Shinazy’s  Halloween Memories


My earliest Halloween memory is when my younger sisters and I dressed our baby brother for his first trick or treat.  We costumed him in our frilliest feminine frock with bows in his hair and patent leather Mary Janes on his feet.  He was our living doll.

As the first door opened to our knock knock, the neighbor complemented each disguised sister.  But when the neighbor’s eyes dropped to my brother her smile faded.  In a concerned maternal expression she asked, “Oh, sweet girl, why aren’t you in a costume?”  And, in a forlorn voice my brother said, “But, I am … I’m a boy!”  The neighbor’s words validated our fashion designer talent.

When we became moms, we continued the family’s Halloween tradition and introduced our children to the art of masquerading.  One year my daughter and her friend, Helen, dressed as the couple in the painting, ‘American Gothic’.  The disguise’s realism convinced the candy-givers that Helen was my daughter’s chaperon.   The girls were prouder of their artistry than their haul.

Another year my middle sister visited with her five-month old son who was wearing a yellow fleece sleeper.  Instantly we all saw the possibility and out came the black electrical tape and white pipe cleaners transforming him from sleepy cherub into cuddly bumblebee.  As the girls buzzed out the door, they carried him in a sling, giving the appearance he was flying.

Each year we thought about who would be what.  There was the year my daughter or son transformed into a clown, scarecrow, Thing from the Adams family, Oscar the grouch – complete with garbage can.

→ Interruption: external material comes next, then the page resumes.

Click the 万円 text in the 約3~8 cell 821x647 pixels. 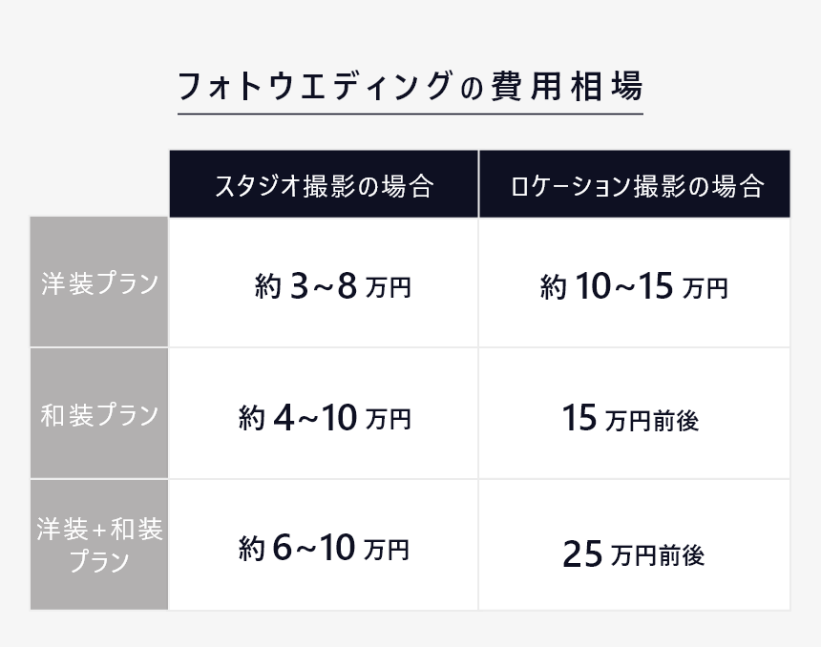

My son’s favorite persona was being a mummy.  For two years I cornered the local four-inch gauze supply on the entire San Francisco Peninsula.  I appreciate the patience required by Hollywood make-up artist; for several hours I wrapped, shredding at strategic points, rubbing other areas with carbon paper.  The longer he paraded about the more unraveled he became – a creature of the living dead.

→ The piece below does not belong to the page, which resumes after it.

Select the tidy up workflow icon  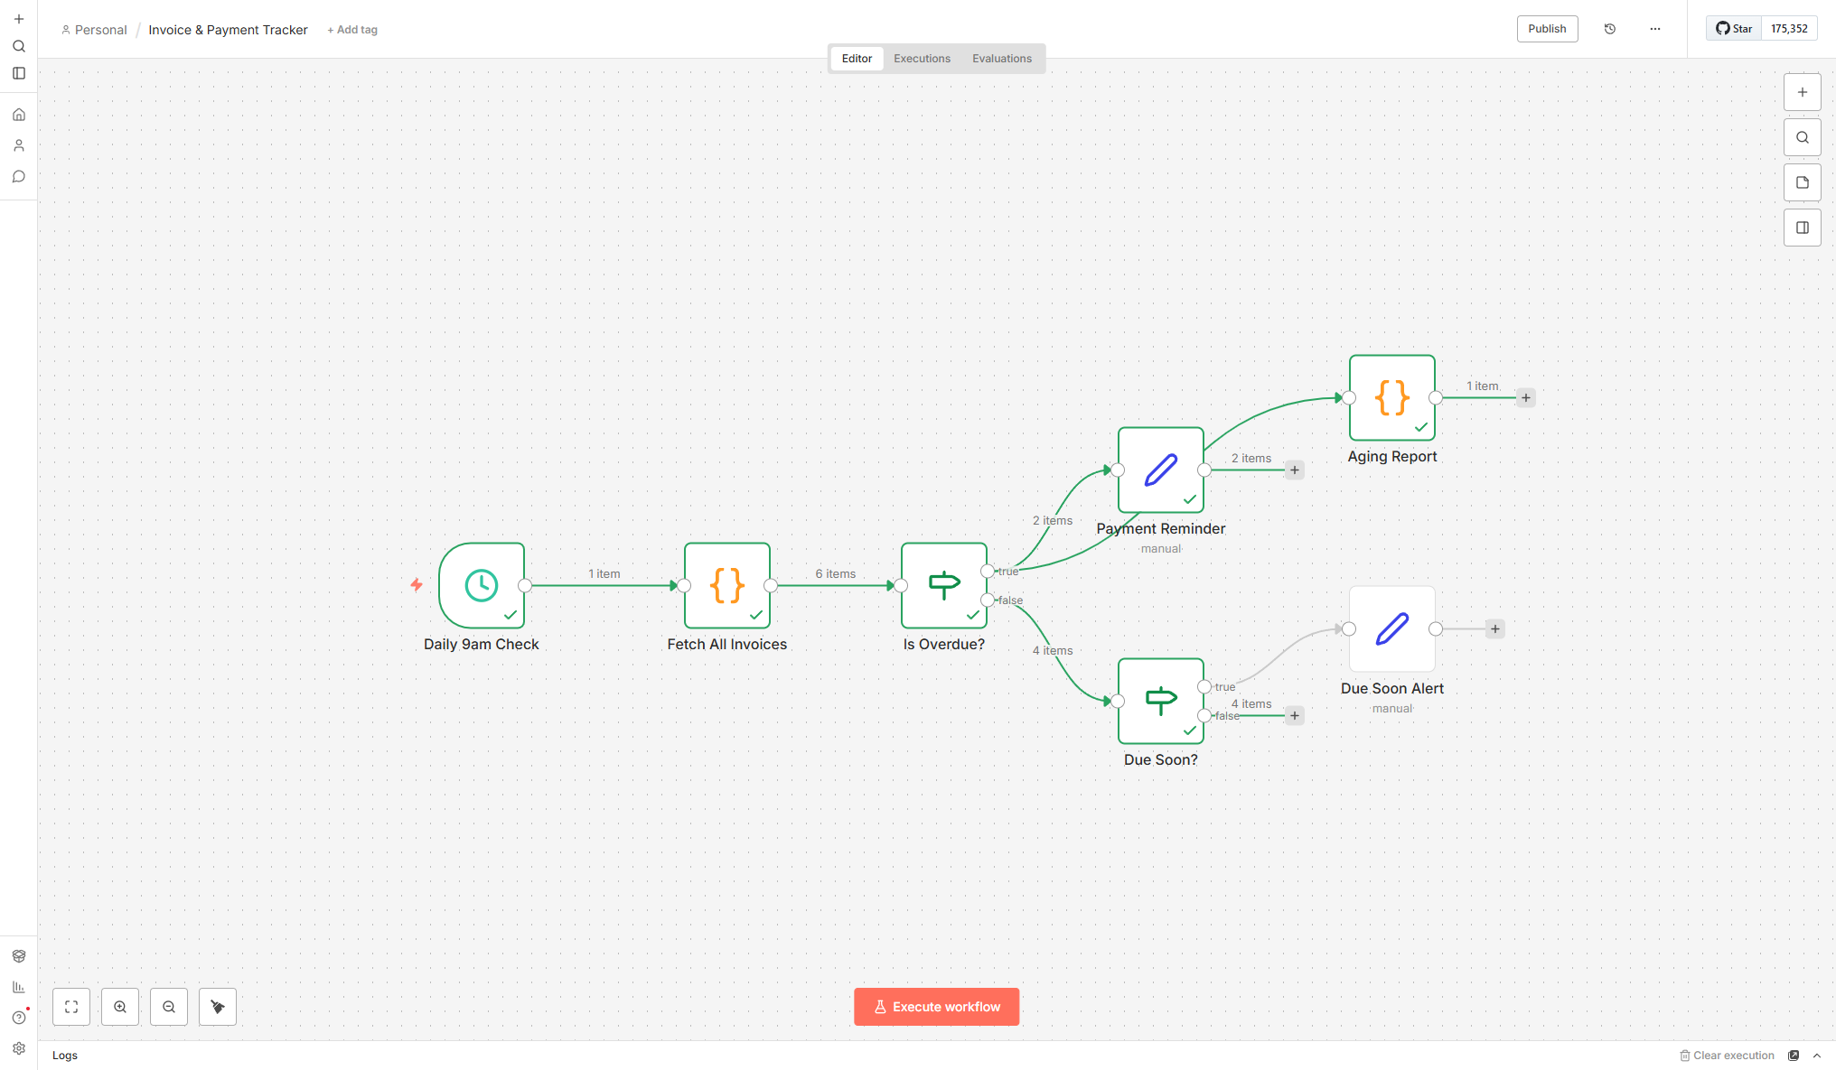click(217, 1006)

Then came the pivotal year when either age or height interrupts the notion to repeatedly say, “Trick or Treat.”  When this happened to my daughter it was Toga Party time.

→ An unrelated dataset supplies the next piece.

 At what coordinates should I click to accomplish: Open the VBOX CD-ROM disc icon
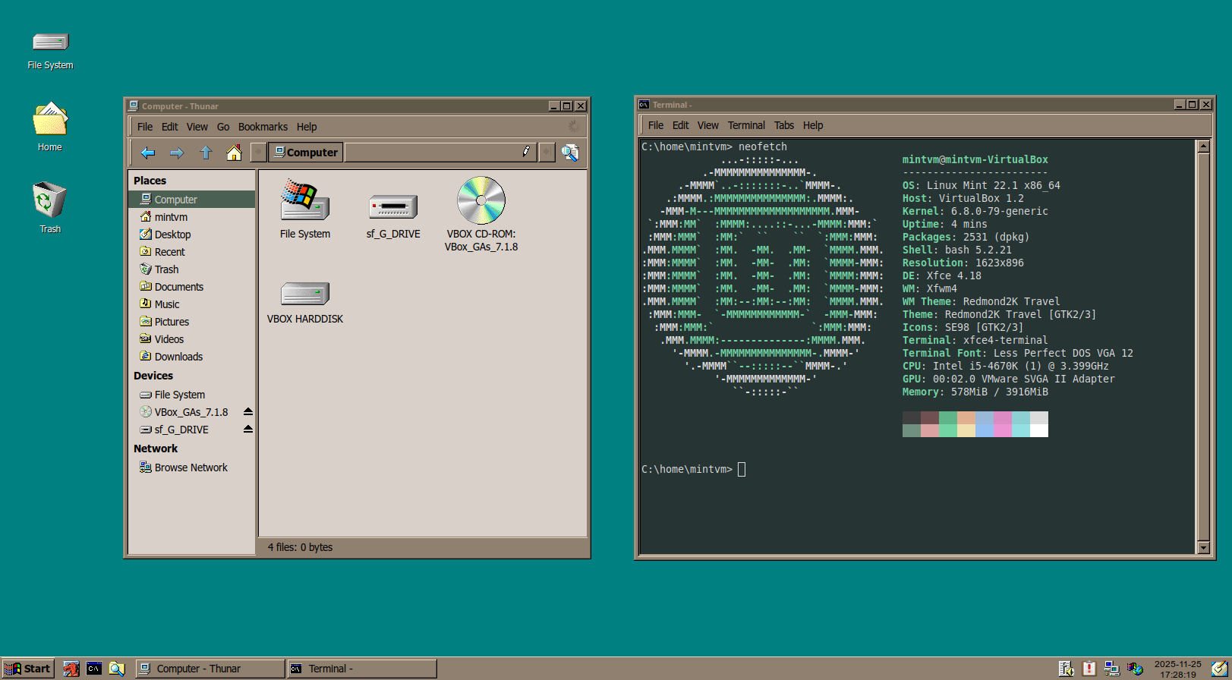point(481,201)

halloweenThe year this happened to my son, he, a friend and I dressed in all black.  We blacked our faces, and loaded my 1969 VW Bug with toilet paper and set off to TP several friends’ homes.  This was no roll-tossing-into-trees happening.  We draped a hedge with TP garland, tied bows on branches, gift wrapped a car.  With each home we became more skilled at the craft of TP art; we even returned to the first home to improve our Halloween caper.

When October approaches I think how fun it will be when the next generation is ready to continue our family Halloween habit – what will they want to be?  Perhaps an iPhone.  It’s possible.